## START QUOTED TEXT
True, very true but.....

> Examples:
>   Weight/Mass. This can be based on the atomic weight of a hydrogen
> molecule. But could be based on the mass of an electron or quark just
as
> well. And if measurements are based on this small of a unit, it makes
it
> VERY unwieldy to work with large masses such as that of an armored
> vehicle.

Yes, but you can simply define a larger unit of mass as 10^30 time that
of the electron. Pointing at an electron is fairly easy. A simple
(if large) number is a fairly easy concept to get across.
Hence a scale of mass with a unit of ~1.0977 kg has just been designed.

>   Time: Time on earth is based on planetary rotation and orbit. If
your
> species developed on another planet the time would be different. Time
> based on change of energy states does not work because the time it
takes
> is dependent on the amount of external energy. Time based on decay of
a
> particle will vary depending on what particle you choose.

Point at a pulsar that is clearly visible. Pulsars have a very well
defined frequency. Time base now defined. Arbitrary but fine if both
parties can see the same portion of the universe.

>   Energy: Energy units are based on performing a specific task. That
is,
> a calorie is an amount of energy it takes to raise the temperature a
> specific amount of water 1 degree at a specific altitude. As you can
see
> there are many factors involved.
## END QUOTED TEXT
## START DATA BLOCK
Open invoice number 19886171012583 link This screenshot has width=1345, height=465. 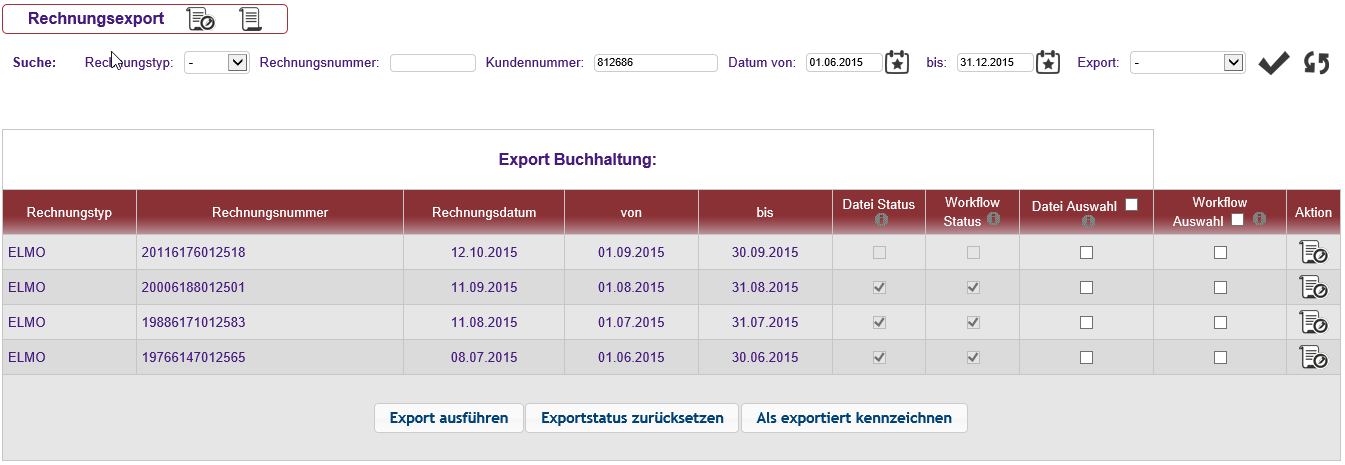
## END DATA BLOCK
INSTRUCTION 1 – In the passage on defining units of measurement, translate the sentence "Pulsars have a very well defined frequency." into Spanish.
INSTRUCTION 2 – Reproduce the part of the passage on defining units of measurement that begins at the words "Hence a scale" and stops after "particle you choose.".
INSTRUCTION 3 – Take the passage on defining units of measurement further from the point where it stops.

REPLY 1 – Los púlsares tienen una frecuencia muy bien definida.

REPLY 2 –
Hence a scale of mass with a unit of ~1.0977 kg has just been designed.

>   Time: Time on earth is based on planetary rotation and orbit. If
your
> species developed on another planet the time would be different. Time
> based on change of energy states does not work because the time it
takes
> is dependent on the amount of external energy. Time based on decay of
a
> particle will vary depending on what particle you choose.

REPLY 3 –
Energy will always be a derived quantity. Energy is dimensionally
mass x length squared over time squared. If you can define mass, length
and time scales you have defined an energy scale.

>   Distance/Size: Distance is dependent on what you measure against.
This
> is why we developed standard measurements. But they are based on whim
or
> other factors such as time and heat.

The speed of light in a vacuum is a constant. We already have a timebase
from our pulsar so we can now define length.

I have made one big assumption here. My assumption is that any
alien race we communicate will not be living in very high gravity wells
or at speeds near to that of light. If they are then relativity comes
into play and their mass and time scales will be different but if we're
talking to them they probably understand relativity and so can make the
conversions just as easily as we can.